Jean-Luc Bergonier découvre l’aïkido à l’adolescence. Il a suivi les enseignements de maître Tamura pendant de nombreuses années puis ceux de Koichi Shibata Shihan. Homme de la campagne, il a créé avec ses proches disciples, un dojo de la ruralité dans son Aveyron natal. Le dojo de Lapanouse, situé en pleine nature, est un lieu de pratique qui offre en toutes saisons le sentiment d’une authenticité proche des origines. Enseignant expérimenté, érudit, humble et généreux, il revient sur son riche parcours et les moments marquants qui ont façonné sa vie. À travers ses profondes réflexions, il partage sa vision de l'Aïkido comme une quête de l'unité sans manquer de souligner l'importance de pratiquer dans la joie.

Entretien avec Jean-Luc Bergonier, par Nicolas De Araujo, paru dans le magazine Self & Dragon Spécial Aïkido n°17 d'avril 2024.

 

Pouvez-vous, s’il vous plaît, nous parler de vos débuts en Aïkido ?

J’ai débuté ma pratique en 1975, à l’âge de 13 ans. Mon professeur de sports au collège, Monsieur André Collard, enseignant de Judo, venait d’ouvrir une section Aïkido et comme je voulais faire des arts martiaux, il m’a proposé d’essayer cette discipline peu répandue et dont je ne connaissais même pas le nom. Quelques mois après, je réussissais à entraîner deux copains et véritablement l’aventure commençait... Très vite, les cours (quatre par semaine) et les stages se sont succédés. À ce moment-là, sous l’égide de l’UNA, nous étions rattachés à la ligue de Montpellier dont le responsable technique était Jean-Marie Castillon. Il fut mon premier professeur de stage. C’est devant un jury qu’il présidait que mes camarades et moi avons passé le Shodan, en 1980. Un dernier mot sur mon professeur : M. Collard avait la pratique assez typique des enseignants de cette époque. Il venait d’une autre discipline (le Judo) mais cela ne l’empêcha pas (bien au contraire !) d’avoir le feu sacré pour l’Aïkido et il sut admirablement nous le communiquer. Je lui suis vraiment très reconnaissant. Et fait important : grâce à lui, j’ai rencontré Tamura Senseï. C’était sans doute en 1978 ; il avait réussi à faire venir le maître dans le petit village de Nant ! Ce fut là que je vis, pour la première fois, une des personnes qui allaient influencer le plus la première partie de ma vie.

 

L’Aïkido, c’est pour vous une pratique de vie ?

Oui, c’est en tout cas l’expression qui m’est venue à l’esprit très tôt. Dès mes débuts, ce que l’on pourrait appeler la question de l’unité a pris corps. Je sentais que, sur le tatami, j’étais un. Avec le sentiment d’être à ma place. Cette sensation est indépendante du niveau ou de la progression. Après 4 ou 5 saisons, quand on me demandait si je pratiquais l’Aïkido, j’avais envie de répondre : « Non, je pratique la vie, tout simplement ! »

 

Vous avez ensuite quitté l’Aveyron ?

Exercice 1 => Recopiez mot pour mot le passage de l'entretien situé entre « Oui, c’est en » et « quitté l’Aveyron ? », ces deux passages compris.
Exercice 2 => Traduisez en anglais cette phrase de l'entretien : « Cette sensation est indépendante du niveau ou de la progression. »

Données fournies =>
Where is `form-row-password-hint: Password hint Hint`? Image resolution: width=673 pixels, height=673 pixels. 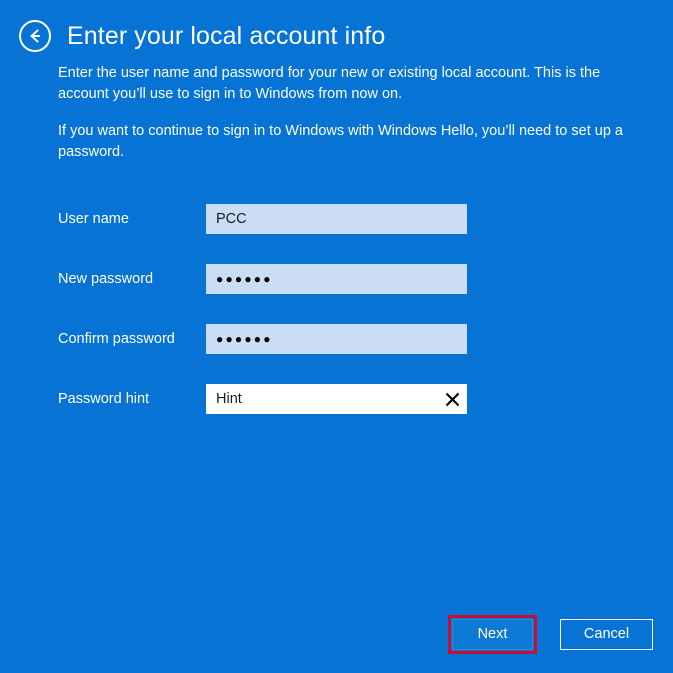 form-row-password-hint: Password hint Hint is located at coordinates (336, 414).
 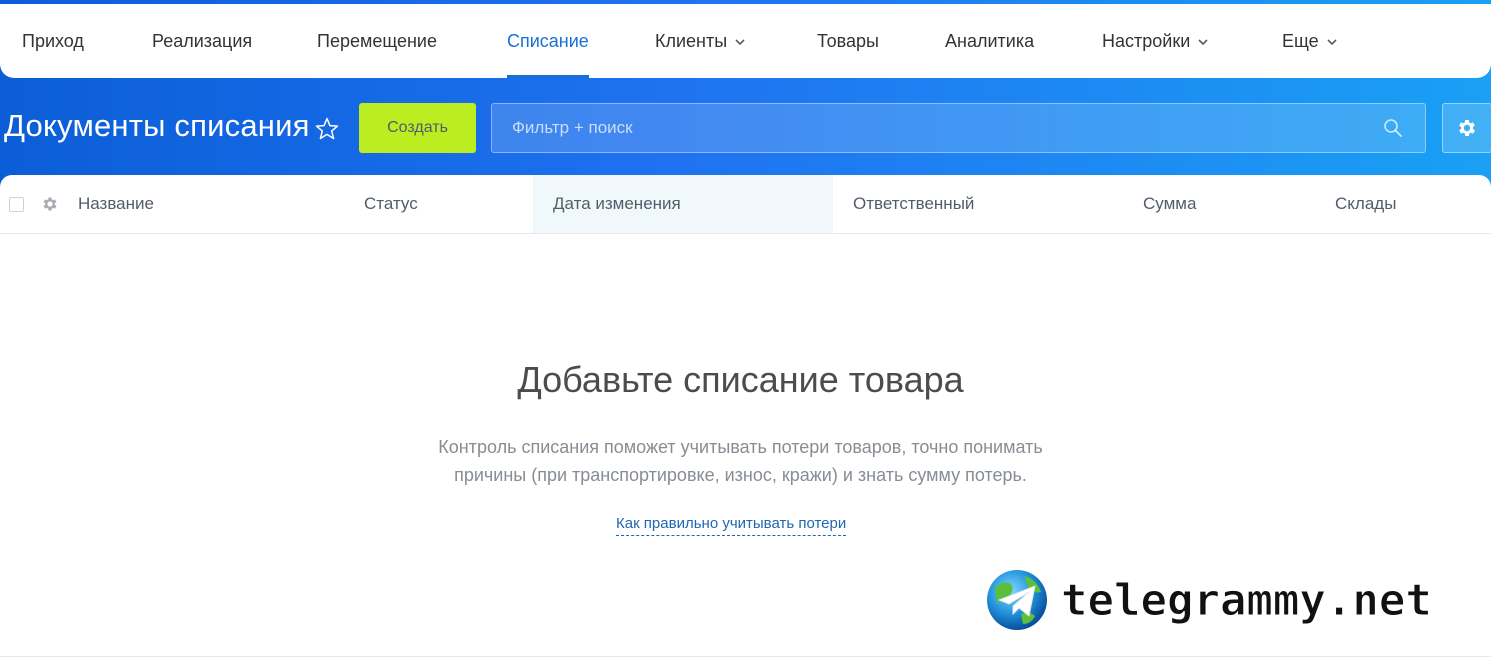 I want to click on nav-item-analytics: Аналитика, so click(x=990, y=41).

Votre réponse 1 =>
Oui, c’est en tout cas l’expression qui m’est venue à l’esprit très tôt. Dès mes débuts, ce que l’on pourrait appeler la question de l’unité a pris corps. Je sentais que, sur le tatami, j’étais un. Avec le sentiment d’être à ma place. Cette sensation est indépendante du niveau ou de la progression. Après 4 ou 5 saisons, quand on me demandait si je pratiquais l’Aïkido, j’avais envie de répondre : « Non, je pratique la vie, tout simplement ! »

 

Vous avez ensuite quitté l’Aveyron ?

Votre réponse 2 => This feeling is independent of level or progress.